>>>

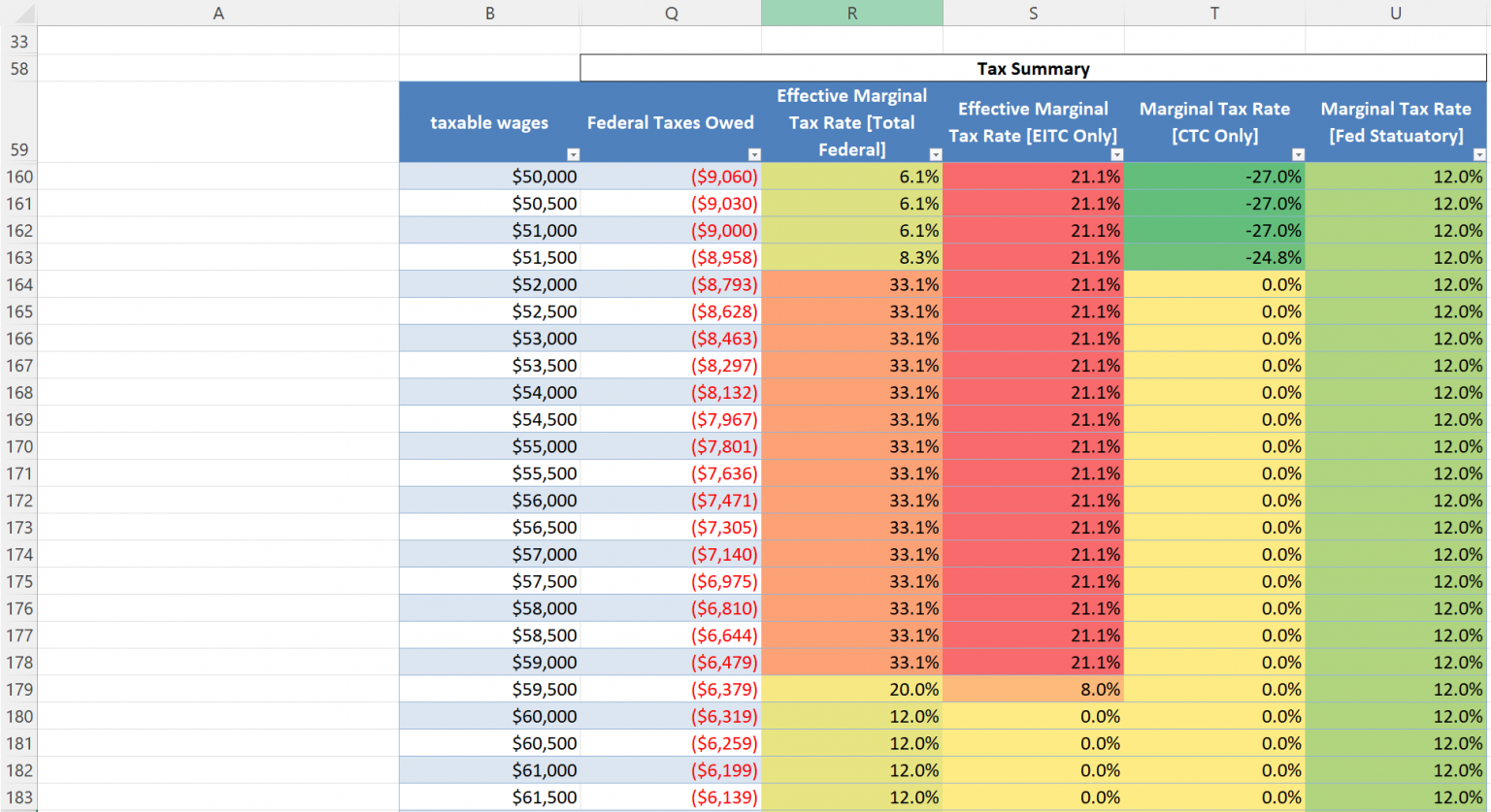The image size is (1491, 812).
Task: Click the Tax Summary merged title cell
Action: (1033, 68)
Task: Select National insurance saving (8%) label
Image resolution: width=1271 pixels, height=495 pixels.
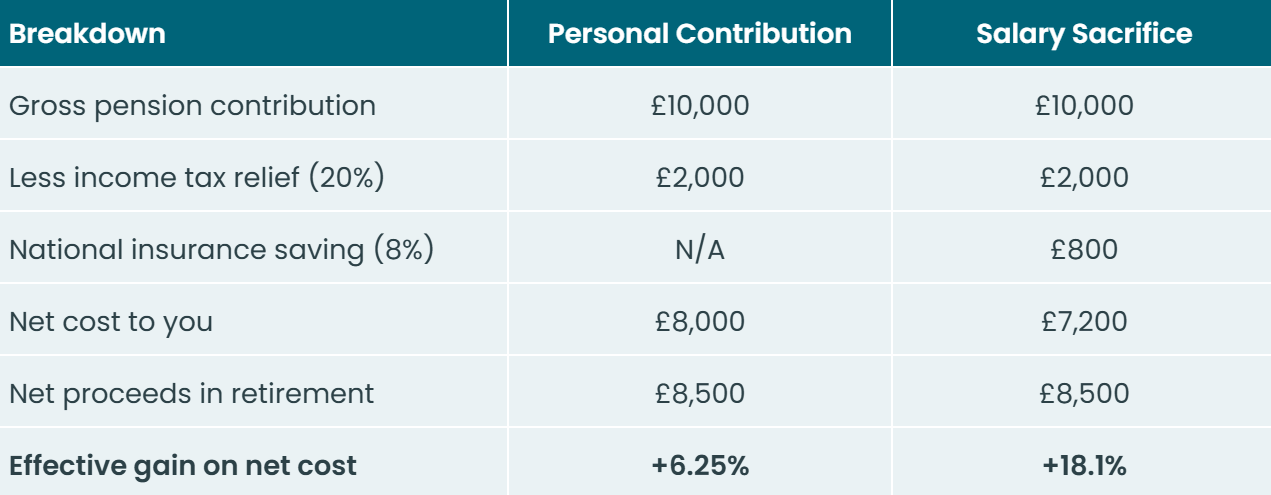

<<<

EXERCISE INSTRUCTIONS —
Your copy should consist only of the lines from the line holding "Task: Select National" through the final line of the listing above, both included, with all pictures omitted.

EXPECTED ANSWER —
Task: Select National insurance saving (8%) label
Image resolution: width=1271 pixels, height=495 pixels.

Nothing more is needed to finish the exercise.